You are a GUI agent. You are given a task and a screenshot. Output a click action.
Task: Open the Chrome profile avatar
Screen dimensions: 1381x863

________

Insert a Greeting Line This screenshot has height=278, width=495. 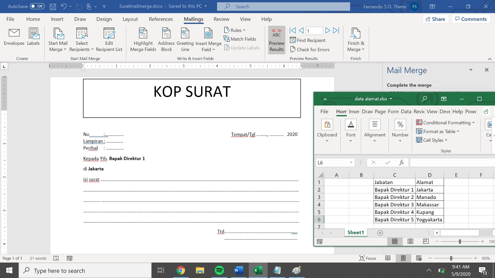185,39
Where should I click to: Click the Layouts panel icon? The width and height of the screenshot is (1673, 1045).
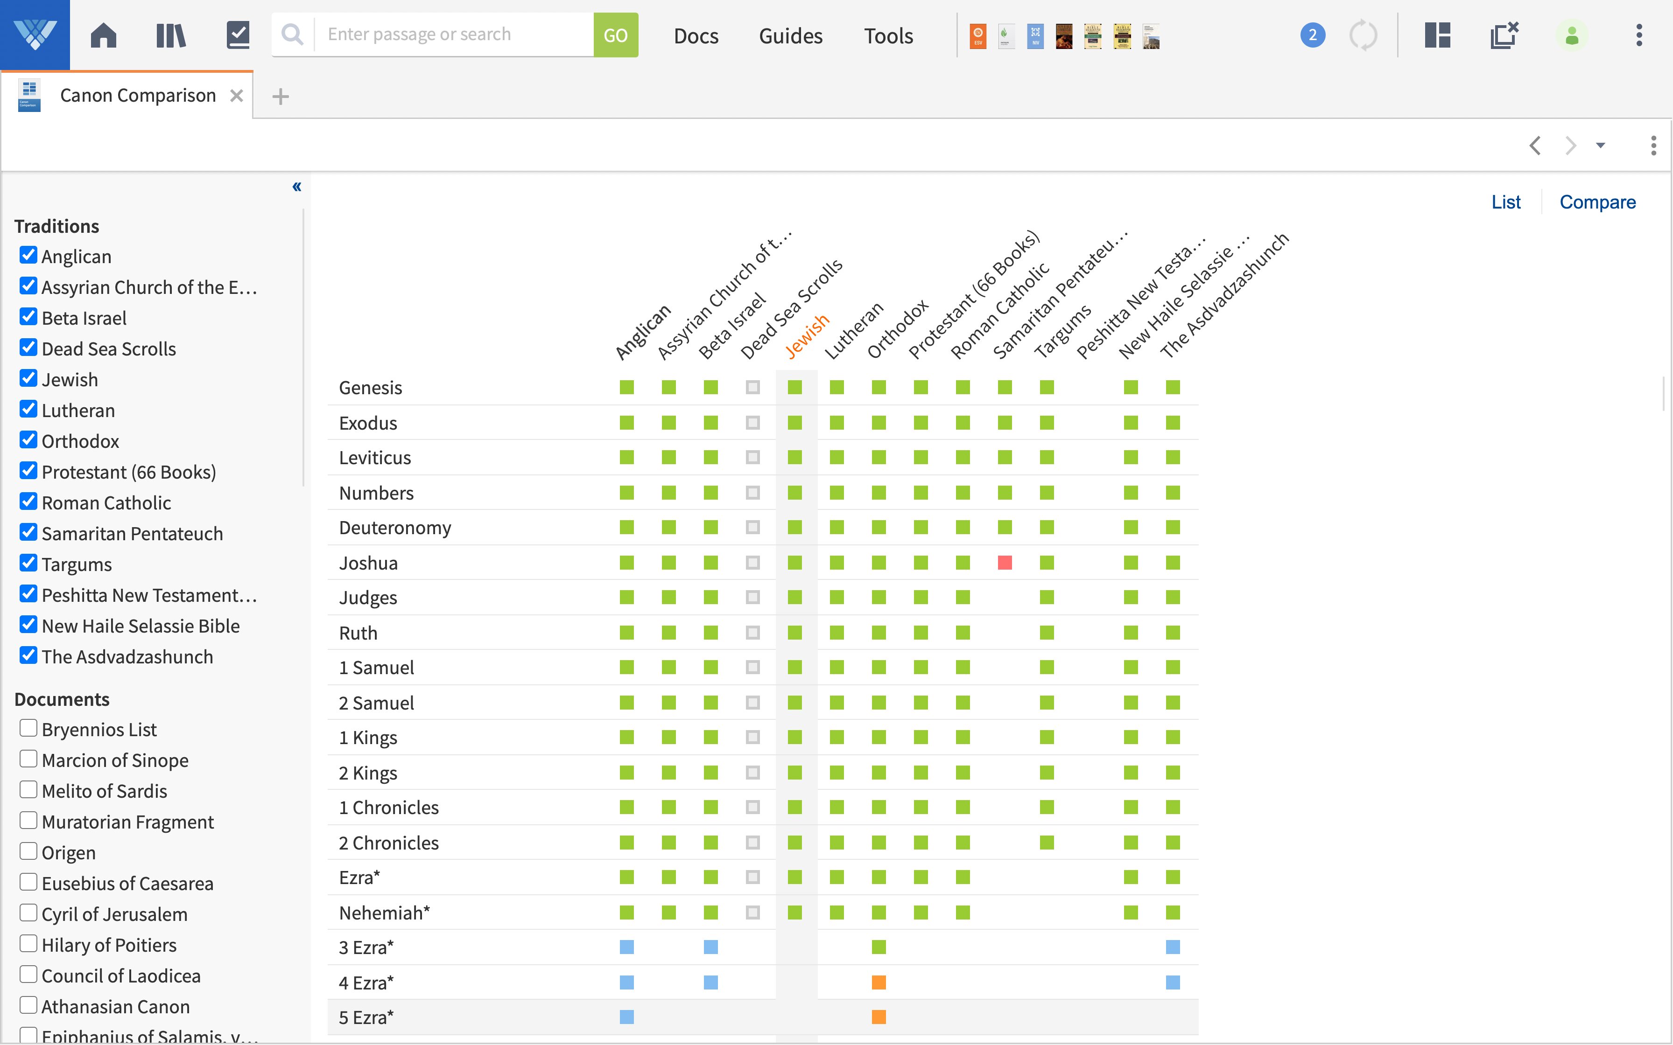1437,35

________

| ASSIGNMENT |
Going back over the entries above, copy word for word every line from the one that has "You are a GUI" on through the one that has "Screen dimensions: 1381x863".

| TASK ANSWER |
You are a GUI agent. You are given a task and a screenshot. Output a click action.
Task: Open the Chrome profile avatar
Screen dimensions: 1381x863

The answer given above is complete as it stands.